As I recall, the way the spam blacklist regex constructions works is:

  1. Build all the individual regexes
  1. Compile them into a list of a few reasonably-sized large chunks
  1. Test each of the chunks
  1. For any chunk that fails to parse, split it up into its individual component regexes, so that all the non-failing ones will still be applied.

Note that a particular instance of a should-be-blacklisted URL sneaking through in an edit doesn't necessarily mean that regexes failed to parse, it could simply mean that the fetching of all the regexes failed on that host at that particular time.

Ok, the problem here is that the result is a valid regex, just not the desired regex. ;)

http://en.wikipedia.org/w/index.php?title=MediaWiki:Spam-blacklist&diff=230442308&oldid=230364450

Previous line ended with a stray \ which turned the group separator | into \|, thus matching just the text "|", so breaking those two adjacent bits.

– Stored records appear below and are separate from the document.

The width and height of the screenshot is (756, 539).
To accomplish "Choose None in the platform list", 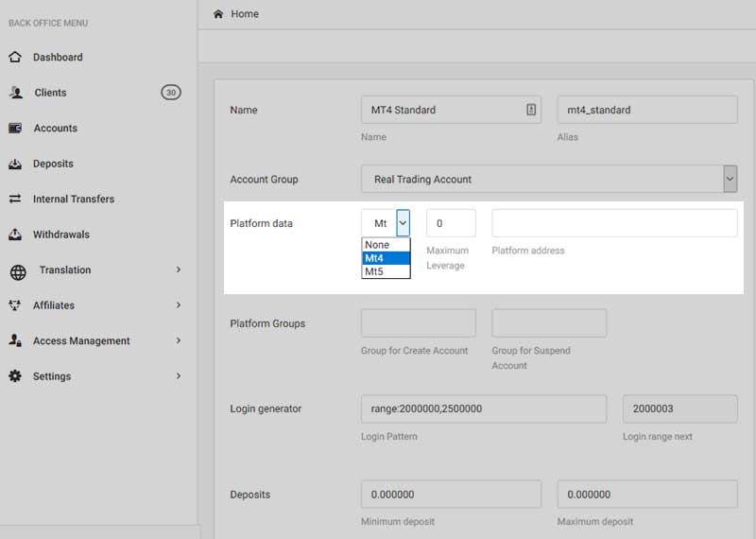I will coord(377,245).
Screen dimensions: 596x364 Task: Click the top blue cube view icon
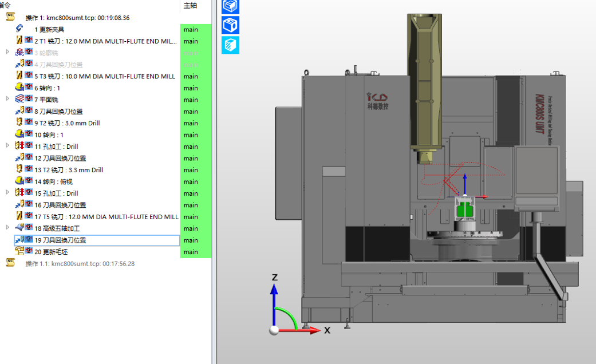tap(230, 6)
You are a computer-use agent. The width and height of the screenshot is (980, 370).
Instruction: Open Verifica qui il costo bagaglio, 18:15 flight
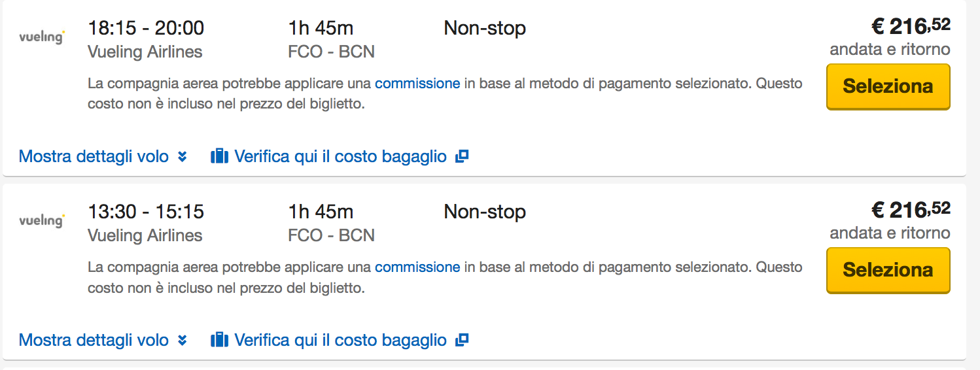(340, 157)
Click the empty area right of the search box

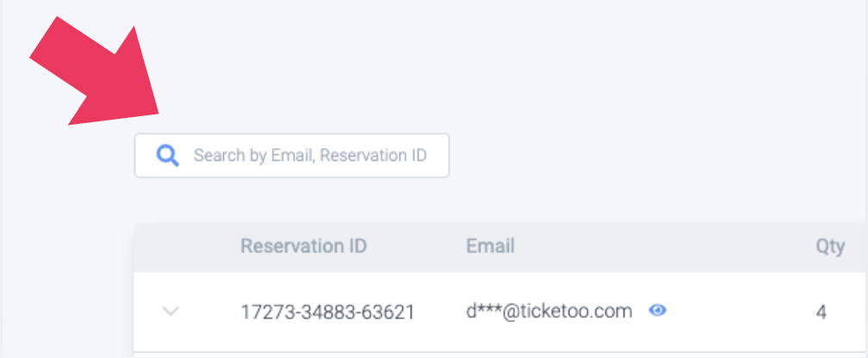(654, 156)
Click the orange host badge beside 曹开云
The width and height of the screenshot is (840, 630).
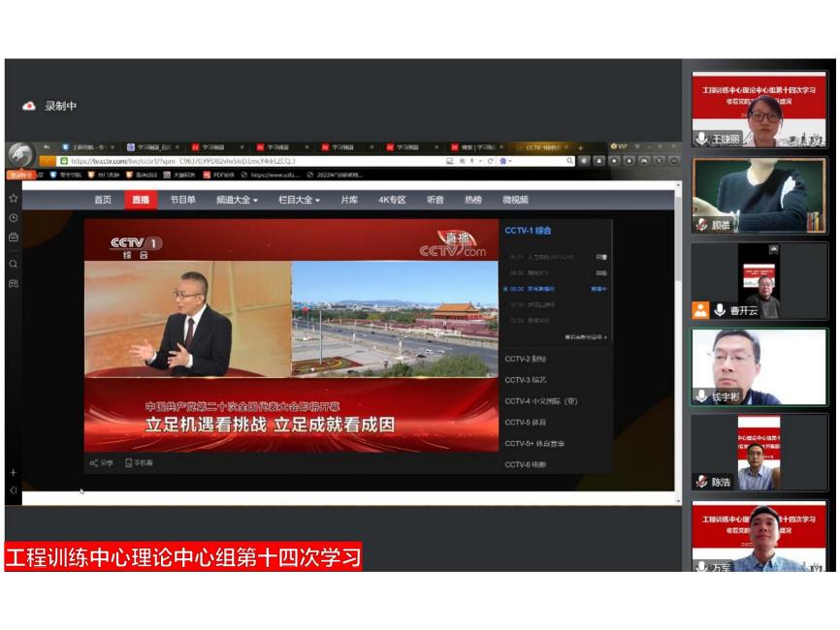click(x=700, y=310)
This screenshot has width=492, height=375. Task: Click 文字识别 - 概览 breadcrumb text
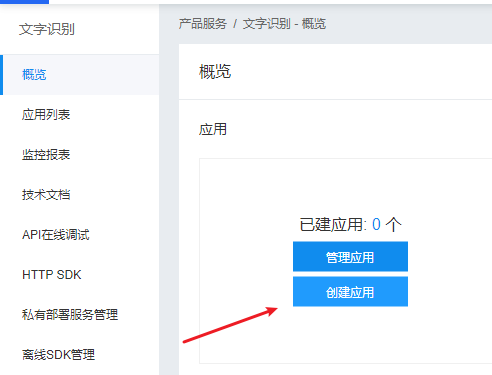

An explicit check for final "\" should probably be enough to work around this, since other metachars should lead to explicit breakage... hopefully... :)

Perhaps a hack in SpamRegexBatch::buildRegexes to ensure it doesn't break even on old errors, though a hack in SpamRegexBatch::getBadLines() will do to warn on editing the blacklist.

Seems to work in local testing. :D Committed in r39114

mike.lifeguard+bugs wrote:

(In reply to comment #2)

Note that a particular instance of a should-be-blacklisted URL sneaking through
in an edit doesn't necessarily mean that regexes failed to parse, it could
simply mean that the fetching of all the regexes failed on that host at that
particular time.

Could we make sure that if that happens the last fetched version of the blacklist is used? A network failure or something should open the wikis to spamming simply because we couldn't get the blacklist from Meta the last time we tried. If we knew that that wasn't the case, then it'd warrant it's own bug.